Natürlich sei Beratung wichtig. „Wenn ich aber zum 15. Mal meinen Hustensaft benötige, warum soll ich dann dafür das Doppelte oder Dreifache bezahlen?“ Um das günstigste Medikament zu finden, würden spezialisierte Preisvergleichsportale helfen. Als Beispiel wurde Medipreis.de vorgeführt. Wer noch mehr sparen wolle, könne Gutscheine nutzen, die Neukunden als Willkommensbonus bekämen. „Da kriege ich ja fast schon die erste Lieferung gratis.“
Diesen Beitrag mochte Köhnen nicht auf sich und ihrem Berufsstand sitzen lassen. Auf Facebook schrieb sie umgehend einen langen Beitrag an die Redaktion. Sie sei wirklich schockiert über die einseitige Berichterstattung zum Thema Online-Apotheken. „Ich führe selber eine Apotheke und beobachte schon seit längerer Zeit das immer mehr Apotheken schließen müssen. Und das wird sicher nicht besser, wenn wir die Online-Apotheken weiter in einem solchen Maß unterstützen“, so Köhnen.
Sparen sei super, aber in den Apotheken vor Ort gebe es verschiedene gute Angebote und kompetente Beratung noch mit dazu. „Außerdem stellt sich die Frage, welche Online-Apotheke ihnen nachts das dringend benötigte Antibiotikum für Ihr krankes Kind liefert oder am Sonntag ein akut benötigtes Schmerzmittel.“ Dafür seien dann die Apotheken vor Ort gut genug.

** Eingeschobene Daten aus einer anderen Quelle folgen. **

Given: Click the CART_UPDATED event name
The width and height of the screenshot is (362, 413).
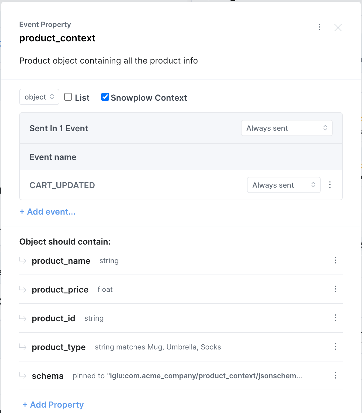Looking at the screenshot, I should point(62,185).
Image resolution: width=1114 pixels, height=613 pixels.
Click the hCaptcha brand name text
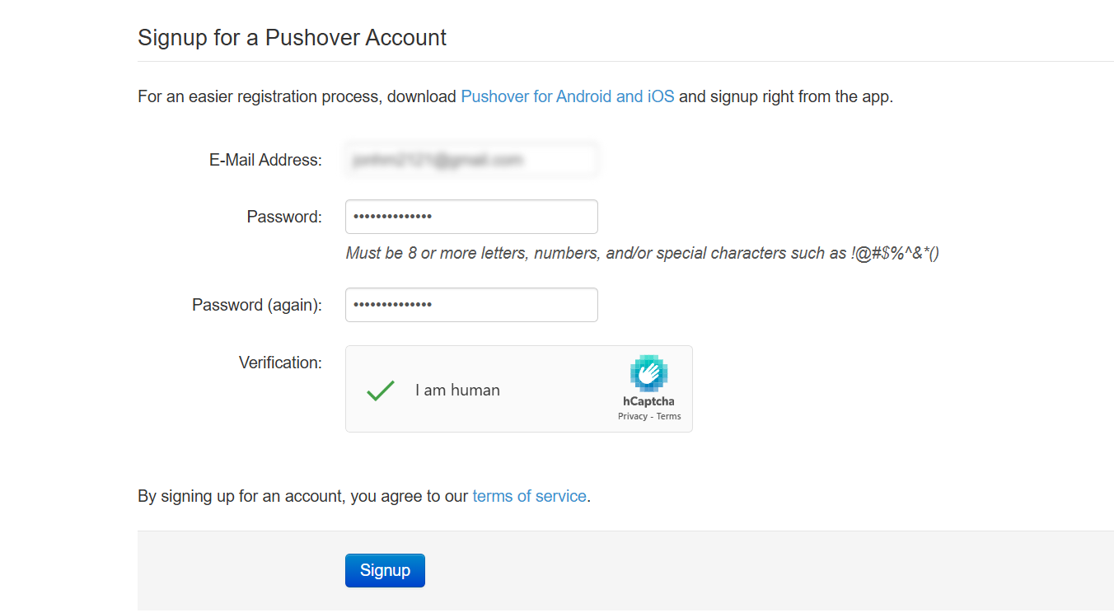pyautogui.click(x=648, y=401)
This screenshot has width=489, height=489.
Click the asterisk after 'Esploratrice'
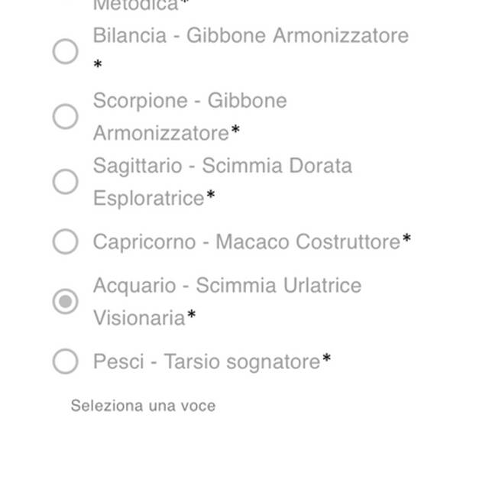click(x=211, y=197)
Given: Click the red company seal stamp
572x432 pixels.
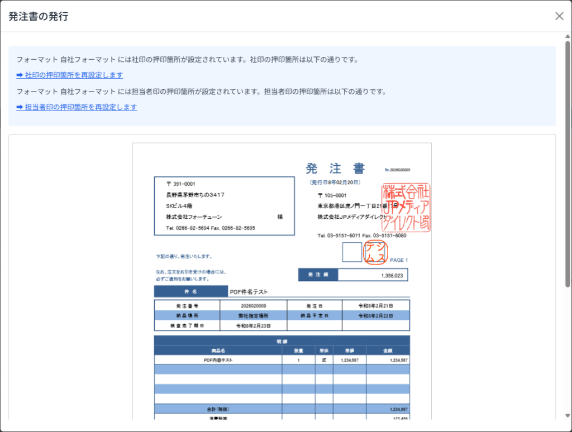Looking at the screenshot, I should pos(406,207).
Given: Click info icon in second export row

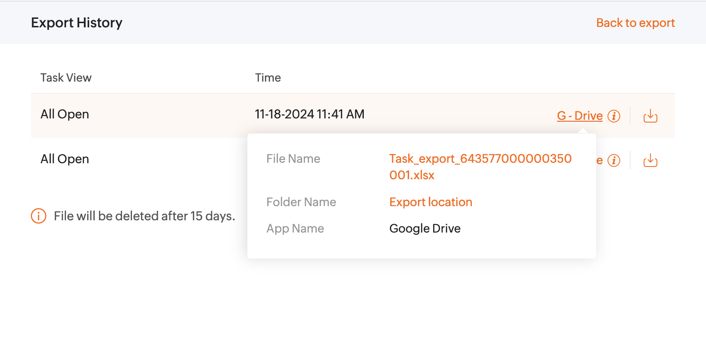Looking at the screenshot, I should 614,161.
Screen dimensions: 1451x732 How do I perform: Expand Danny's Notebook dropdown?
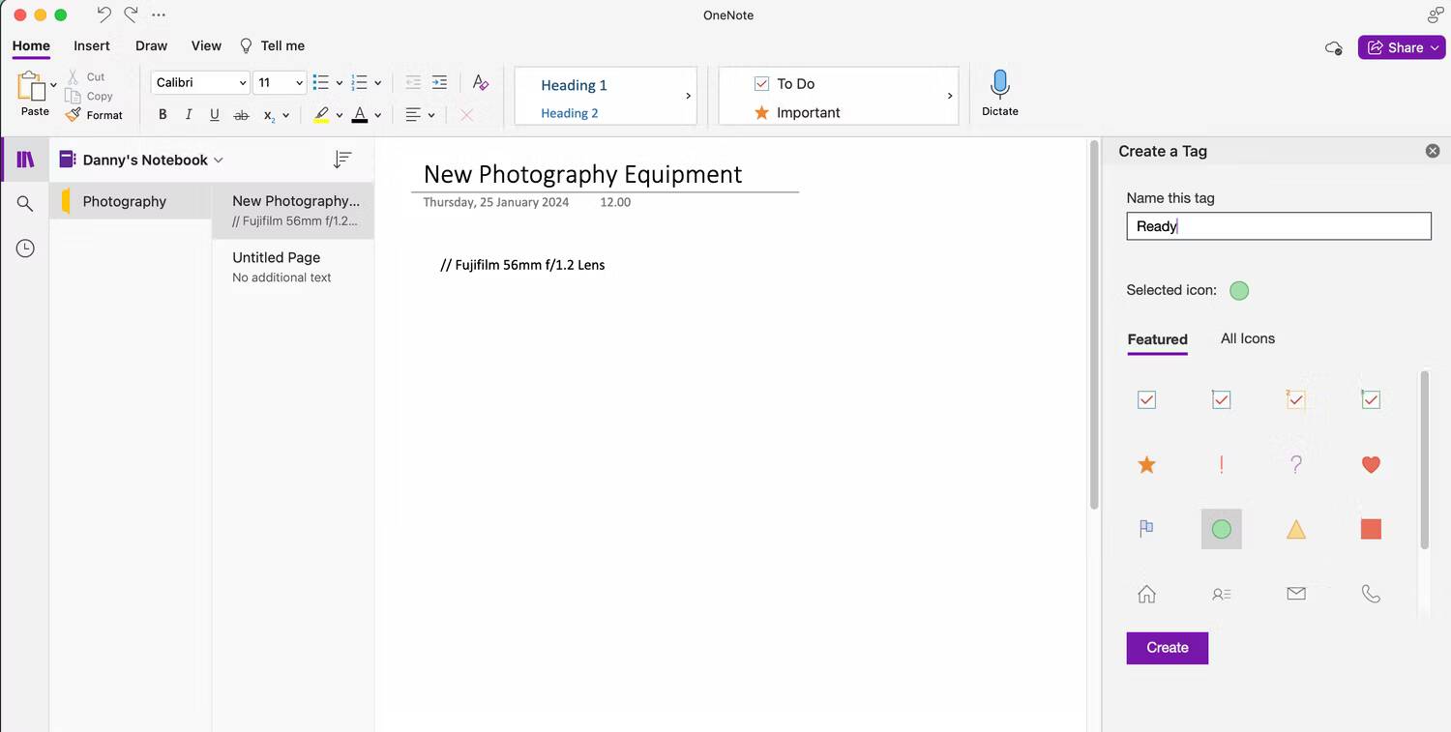tap(219, 160)
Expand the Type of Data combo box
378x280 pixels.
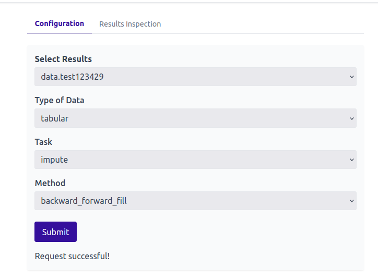click(x=195, y=118)
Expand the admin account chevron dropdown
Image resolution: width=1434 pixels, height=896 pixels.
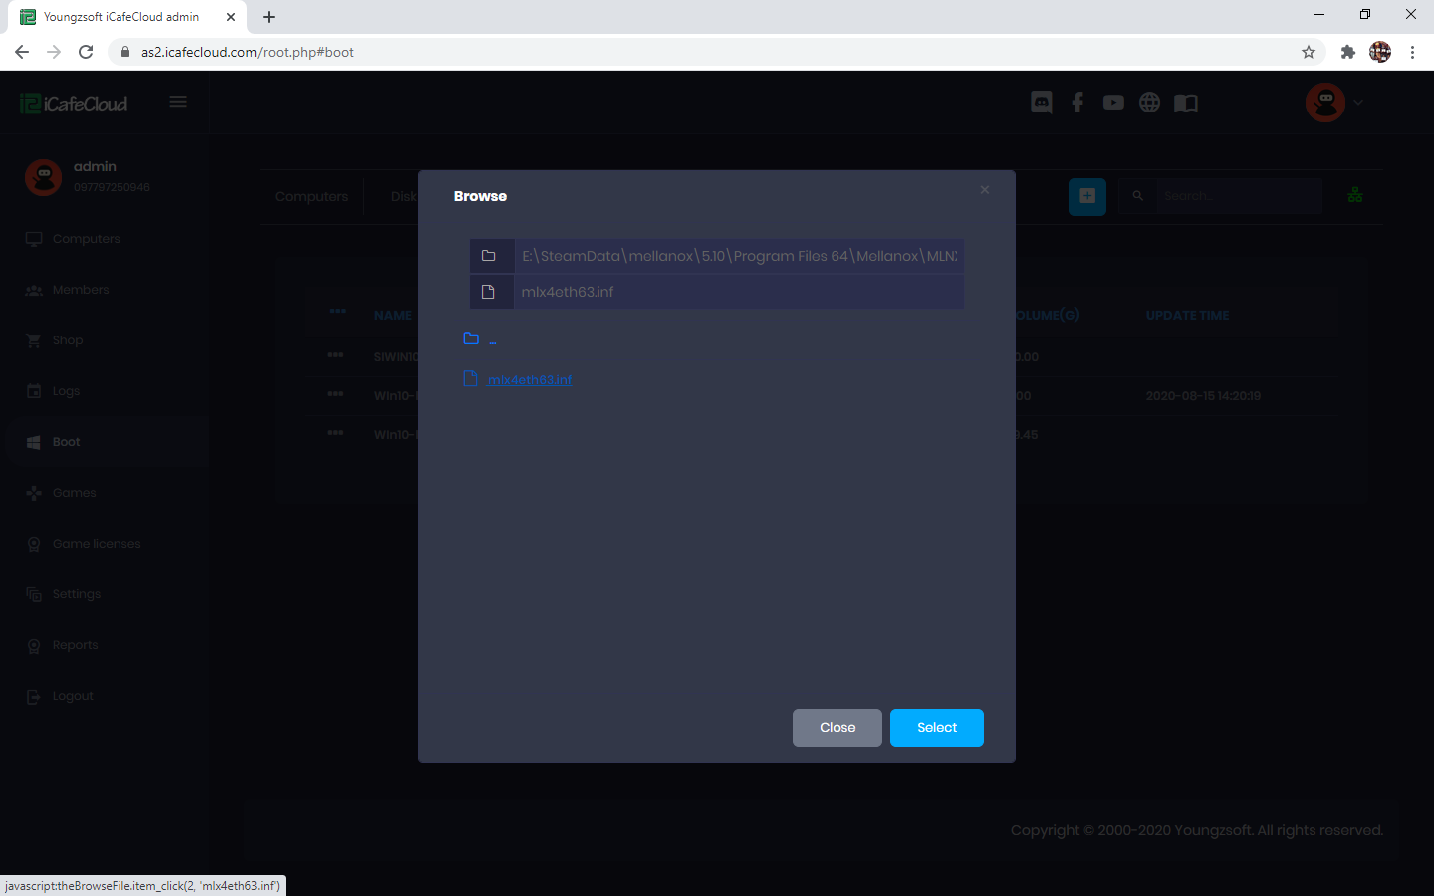tap(1358, 102)
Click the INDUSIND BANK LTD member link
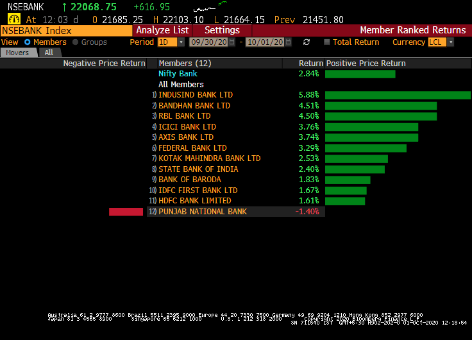The width and height of the screenshot is (472, 340). coord(196,95)
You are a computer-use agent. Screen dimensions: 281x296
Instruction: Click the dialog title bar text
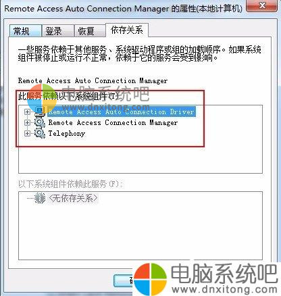123,9
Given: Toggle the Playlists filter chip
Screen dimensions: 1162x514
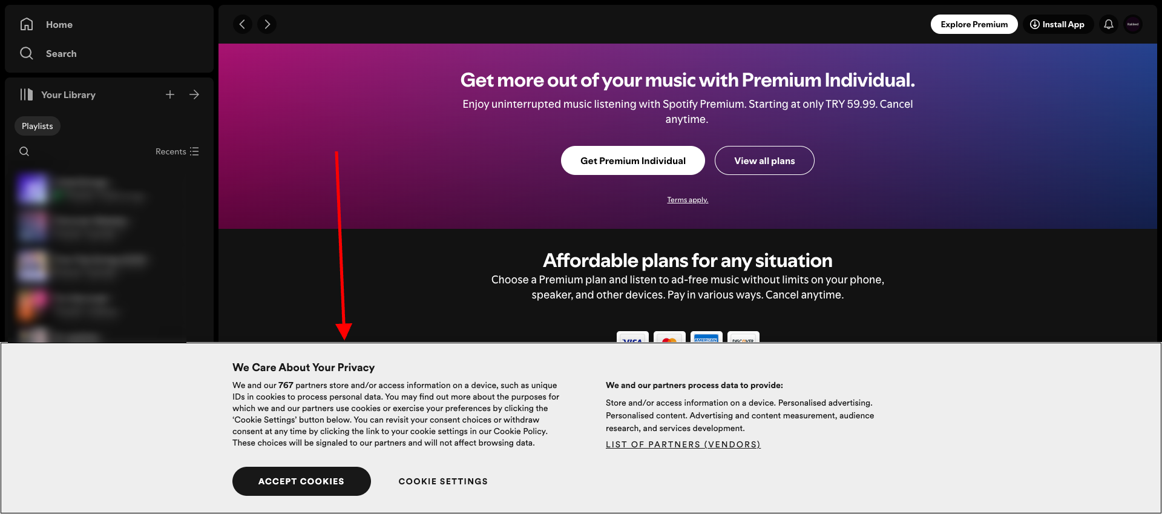Looking at the screenshot, I should (37, 126).
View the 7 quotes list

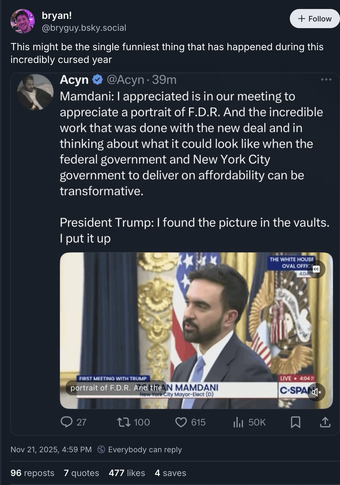(x=81, y=473)

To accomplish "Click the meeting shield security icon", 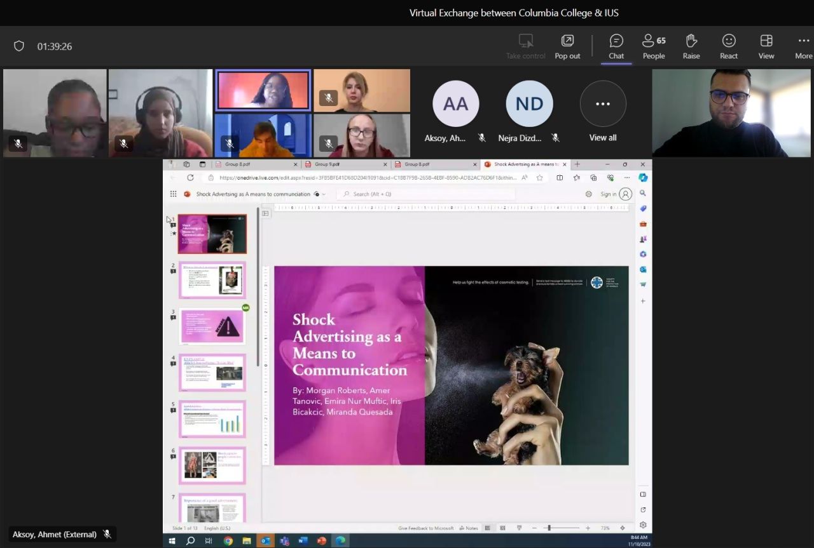I will pos(19,46).
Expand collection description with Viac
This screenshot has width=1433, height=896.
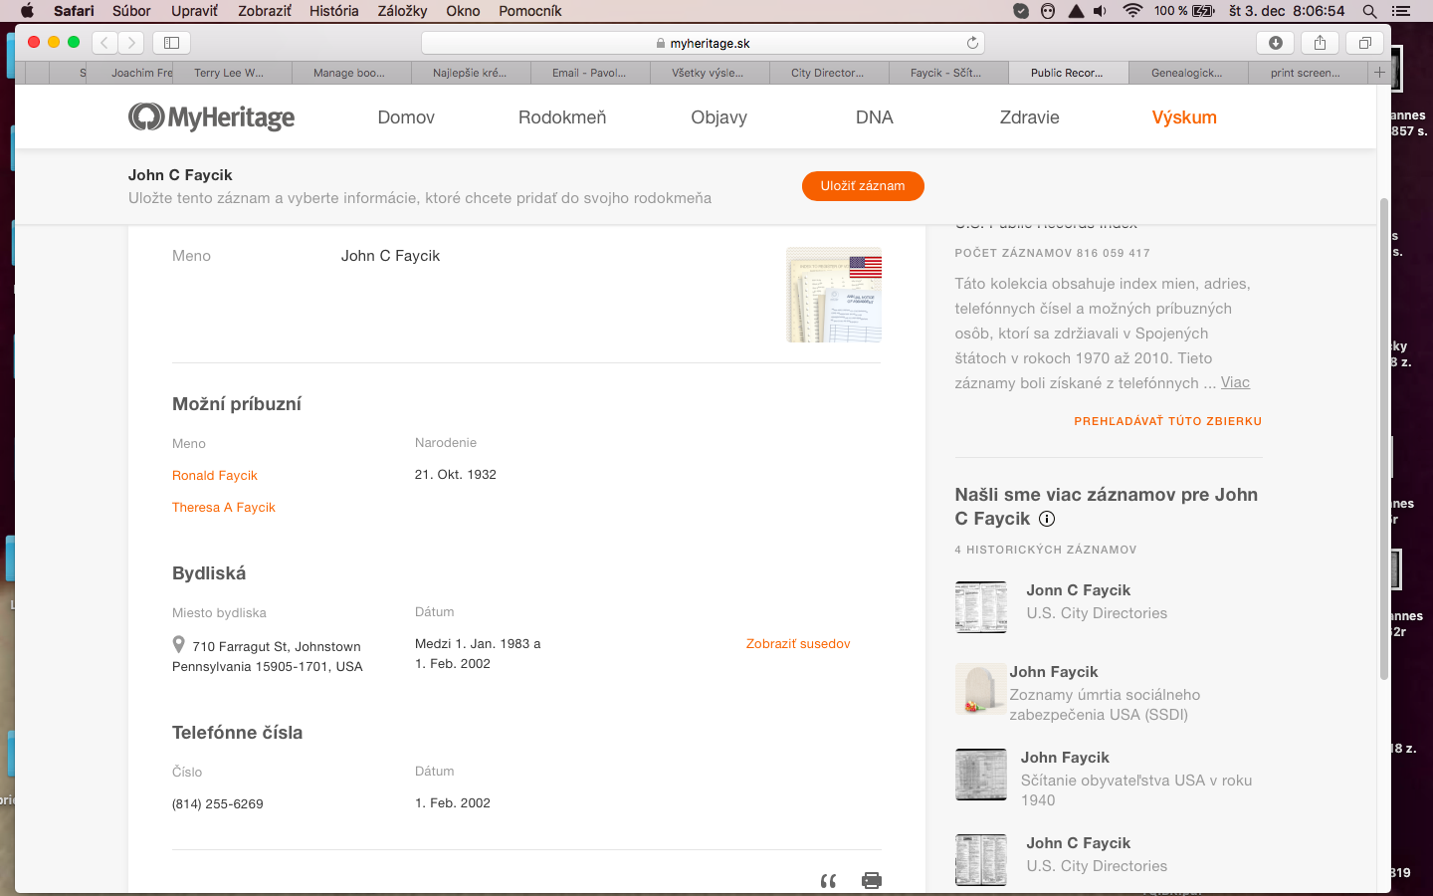[x=1235, y=382]
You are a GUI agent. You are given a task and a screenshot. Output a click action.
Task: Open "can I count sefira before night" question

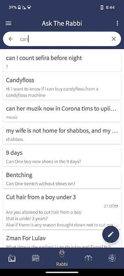[62, 62]
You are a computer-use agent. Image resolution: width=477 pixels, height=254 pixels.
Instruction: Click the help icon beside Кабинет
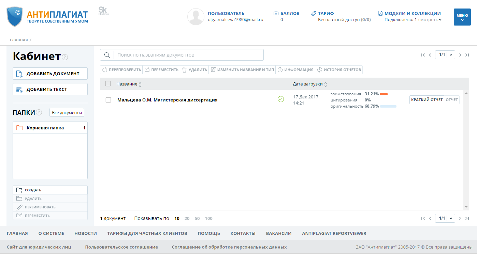point(65,57)
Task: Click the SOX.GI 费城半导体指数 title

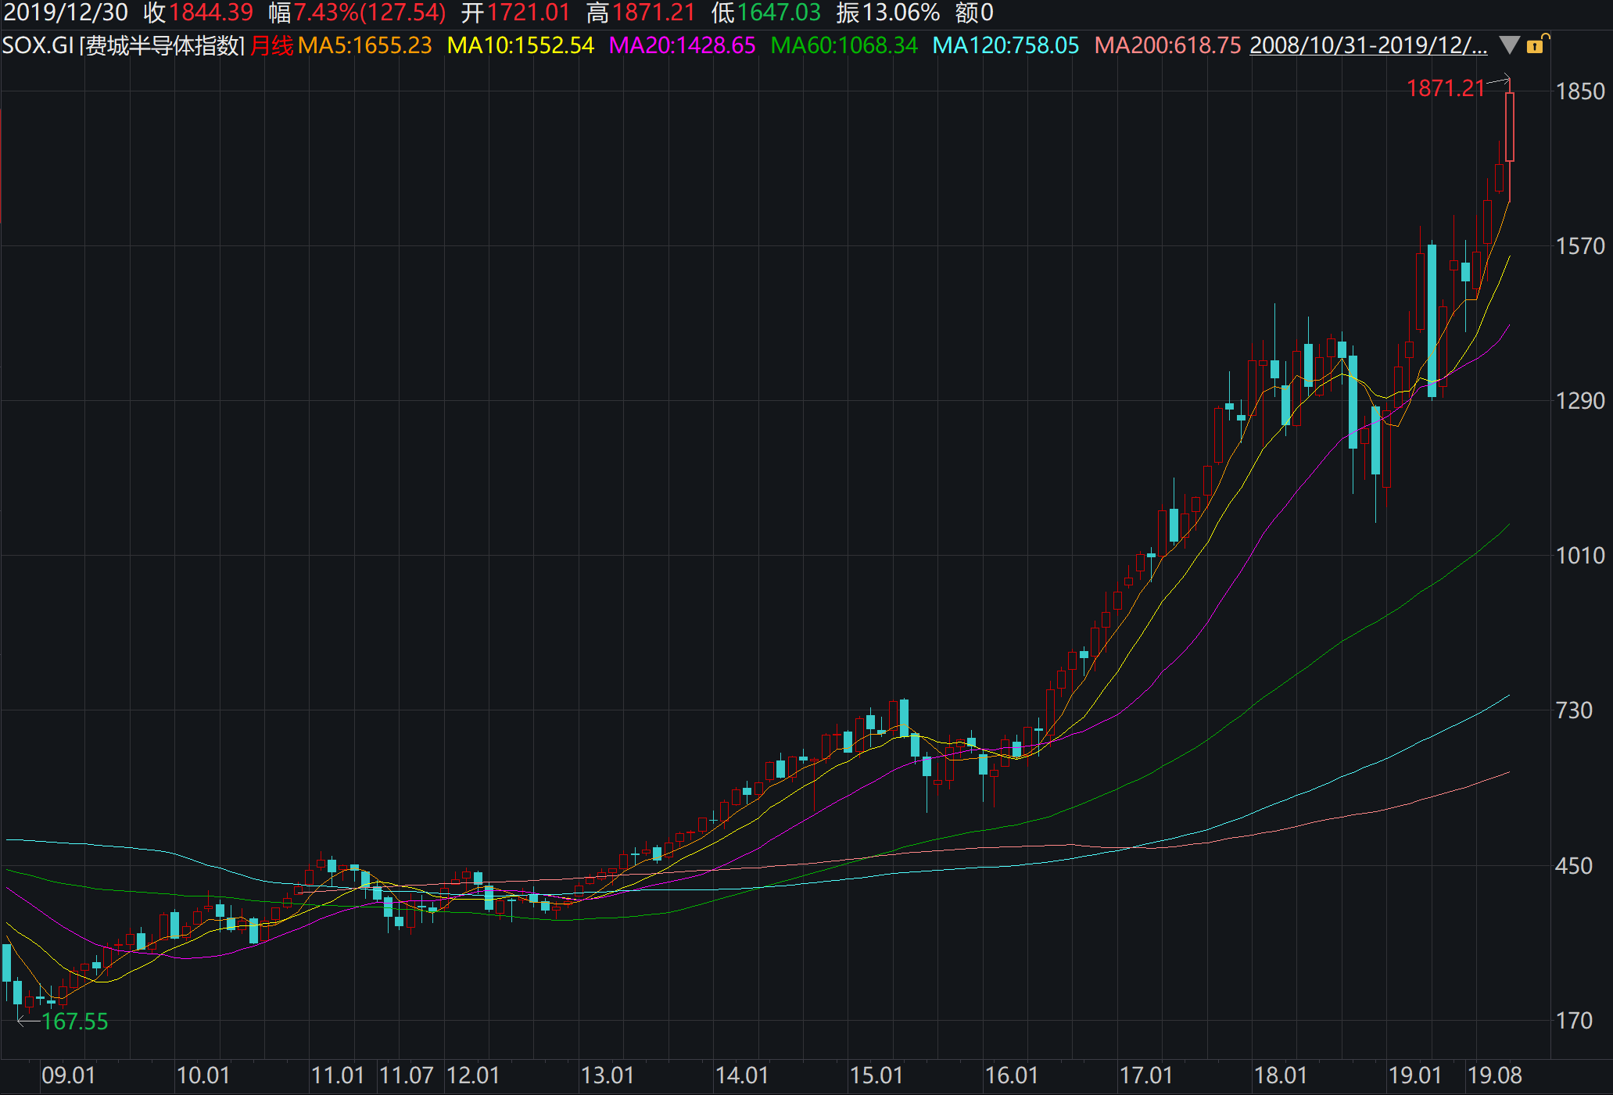Action: click(x=124, y=45)
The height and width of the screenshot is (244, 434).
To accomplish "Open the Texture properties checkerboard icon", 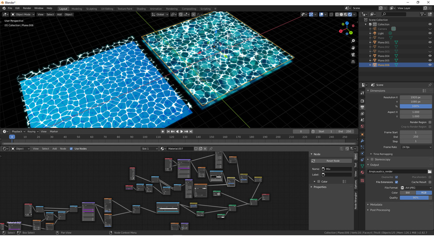I will point(362,181).
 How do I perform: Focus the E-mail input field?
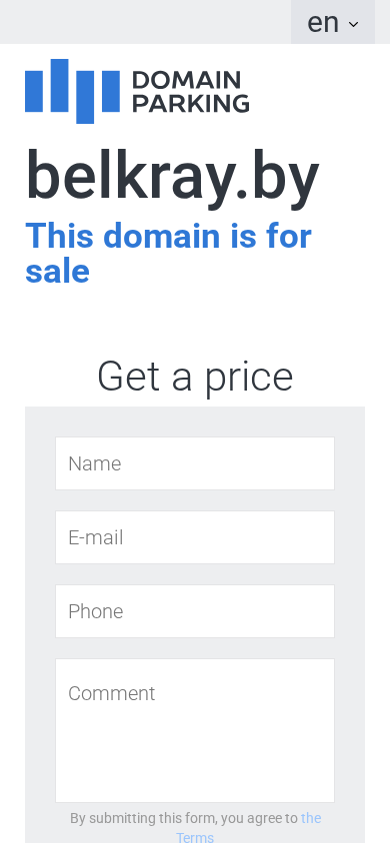195,537
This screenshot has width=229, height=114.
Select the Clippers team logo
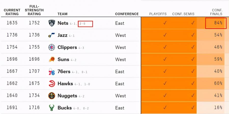[52, 47]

„Wenn wir mit einer solchen Einstellung weitermachen, müssen wir uns nicht wundern, wenn es irgendwann kaum noch Apotheken gibt oder wir in einem Notfall erst einmal eine Stunde fahren müssen, um die nächste Apotheke zu erreichen. Ich hoffe, dass ihr zukünftig bei derartigen Berichten besser recherchiert und euch Gedanken über eventuelle Folgen für eine ganze Branche macht.“ 30 Likes bekam sie für ihren Einwurf, er wurde zwölf Mal geteilt. Eine Reaktion des Senders habe es nicht gegeben, sagt die Apothekerin.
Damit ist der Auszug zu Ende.